The doctor whom you choose will reconfirm if you have a heart failure. Look for a doctor who is an expert. Secondly, you should be comfortable with the doctor whom you chose. These factors will decide the success of your treatment.

Following doctors treat heart failure.

1. Family Medicine Practitioners and General practitioners treat heart failure also. In case if you have a complex one, they refer you to specialists.

2. Internists treat mild to moderate heart failures. They refer you to specialists for severe cases.

3. Cardiologist is a doctor who specializes in heart and blood vessels which carry blood. You may also opt to get treated by your family physician while seeing a cardiologist.

4. Cardiac Electrophysiologist treats your heart failure. They correct your heart beat. An abnormal pattern of the heartbeat is one of the causes of heart failure.

Bradycardia is when your heart fewer times per minute than normal. This affects the blood flow. Cardiac Electrophysiologist may choose to correct this problem by implanting a Pacemaker.
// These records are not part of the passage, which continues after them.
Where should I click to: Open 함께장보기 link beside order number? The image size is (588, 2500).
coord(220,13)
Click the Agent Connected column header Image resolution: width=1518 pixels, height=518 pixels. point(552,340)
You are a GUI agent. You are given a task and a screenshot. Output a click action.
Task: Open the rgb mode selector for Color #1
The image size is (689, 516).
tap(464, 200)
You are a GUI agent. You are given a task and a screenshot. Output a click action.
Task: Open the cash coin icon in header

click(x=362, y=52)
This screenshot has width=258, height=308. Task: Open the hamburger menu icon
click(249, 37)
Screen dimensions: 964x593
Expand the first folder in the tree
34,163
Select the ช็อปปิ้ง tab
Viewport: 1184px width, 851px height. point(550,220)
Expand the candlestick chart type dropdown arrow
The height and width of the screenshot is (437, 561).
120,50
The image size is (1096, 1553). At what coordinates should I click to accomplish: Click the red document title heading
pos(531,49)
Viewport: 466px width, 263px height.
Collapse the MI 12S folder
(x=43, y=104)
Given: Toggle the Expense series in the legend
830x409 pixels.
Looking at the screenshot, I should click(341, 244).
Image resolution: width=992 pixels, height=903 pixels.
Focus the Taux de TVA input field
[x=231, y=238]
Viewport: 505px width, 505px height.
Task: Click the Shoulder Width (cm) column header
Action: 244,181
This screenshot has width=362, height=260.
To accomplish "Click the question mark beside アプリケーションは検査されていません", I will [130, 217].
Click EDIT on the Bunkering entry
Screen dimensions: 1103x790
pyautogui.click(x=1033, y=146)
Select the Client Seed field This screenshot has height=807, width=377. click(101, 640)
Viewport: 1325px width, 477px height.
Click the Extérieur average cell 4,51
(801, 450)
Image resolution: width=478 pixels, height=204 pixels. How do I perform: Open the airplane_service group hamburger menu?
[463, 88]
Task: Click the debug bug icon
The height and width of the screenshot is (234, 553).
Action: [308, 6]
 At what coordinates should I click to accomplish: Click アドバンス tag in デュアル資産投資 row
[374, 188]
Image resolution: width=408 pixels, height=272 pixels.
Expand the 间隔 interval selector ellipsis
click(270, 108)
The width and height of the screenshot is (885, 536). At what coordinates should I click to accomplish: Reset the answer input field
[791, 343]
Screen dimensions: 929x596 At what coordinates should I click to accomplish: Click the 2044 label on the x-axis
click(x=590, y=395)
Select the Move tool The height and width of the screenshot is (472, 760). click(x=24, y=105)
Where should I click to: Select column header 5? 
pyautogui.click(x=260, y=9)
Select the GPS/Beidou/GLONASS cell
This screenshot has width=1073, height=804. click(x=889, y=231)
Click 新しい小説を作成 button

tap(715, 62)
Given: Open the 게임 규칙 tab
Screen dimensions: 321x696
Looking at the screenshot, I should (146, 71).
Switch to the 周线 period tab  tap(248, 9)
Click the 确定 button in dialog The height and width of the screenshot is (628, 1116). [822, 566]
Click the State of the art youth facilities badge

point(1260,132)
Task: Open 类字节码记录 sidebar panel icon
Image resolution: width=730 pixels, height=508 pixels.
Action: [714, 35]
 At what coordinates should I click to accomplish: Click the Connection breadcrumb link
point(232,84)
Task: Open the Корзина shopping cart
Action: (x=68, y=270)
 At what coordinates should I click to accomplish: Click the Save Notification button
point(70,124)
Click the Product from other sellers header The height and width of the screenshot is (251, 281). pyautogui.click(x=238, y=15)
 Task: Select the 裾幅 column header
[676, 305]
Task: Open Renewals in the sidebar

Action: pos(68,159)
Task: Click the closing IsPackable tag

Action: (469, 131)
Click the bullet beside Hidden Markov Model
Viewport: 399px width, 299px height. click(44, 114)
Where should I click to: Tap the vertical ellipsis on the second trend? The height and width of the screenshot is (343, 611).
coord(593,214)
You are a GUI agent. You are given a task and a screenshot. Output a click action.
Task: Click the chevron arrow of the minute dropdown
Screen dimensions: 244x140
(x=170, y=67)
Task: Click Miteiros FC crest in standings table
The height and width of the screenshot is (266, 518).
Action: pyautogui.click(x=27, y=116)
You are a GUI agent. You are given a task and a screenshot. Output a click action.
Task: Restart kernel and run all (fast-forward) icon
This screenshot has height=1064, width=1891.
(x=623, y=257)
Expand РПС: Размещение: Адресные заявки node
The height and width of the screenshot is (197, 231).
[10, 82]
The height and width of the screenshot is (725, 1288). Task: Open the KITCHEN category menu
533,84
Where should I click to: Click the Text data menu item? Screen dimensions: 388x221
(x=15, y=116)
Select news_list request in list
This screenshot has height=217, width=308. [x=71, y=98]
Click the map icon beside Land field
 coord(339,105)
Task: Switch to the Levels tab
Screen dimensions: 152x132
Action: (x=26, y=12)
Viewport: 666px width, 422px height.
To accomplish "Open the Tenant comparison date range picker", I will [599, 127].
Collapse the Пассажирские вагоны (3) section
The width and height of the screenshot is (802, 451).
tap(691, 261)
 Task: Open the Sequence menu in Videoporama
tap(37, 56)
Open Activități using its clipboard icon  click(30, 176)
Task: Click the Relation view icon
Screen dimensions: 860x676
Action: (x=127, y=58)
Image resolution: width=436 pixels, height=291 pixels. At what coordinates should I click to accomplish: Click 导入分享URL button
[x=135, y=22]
Cardiac Electrophysiologist will treat other heart beat problems such as Arrhythmias using different types of pacemakers.

1. Cardiac specialists repair faulty valves and blockage in blood vessels which supply the heart with blood.

2. Heart failure specialists help you with heart transplants. When no other treatment is resolving your heart failure, heart transplant becomes an option. In this procedure, the diseased heart of a patient is replaced with a healthy heart of a suitable donor.

Once you are diagnosed with heart failure, you will need to follow up with your doctor within the next few weeks. Your doctor will be checking how you respond to medicines every week.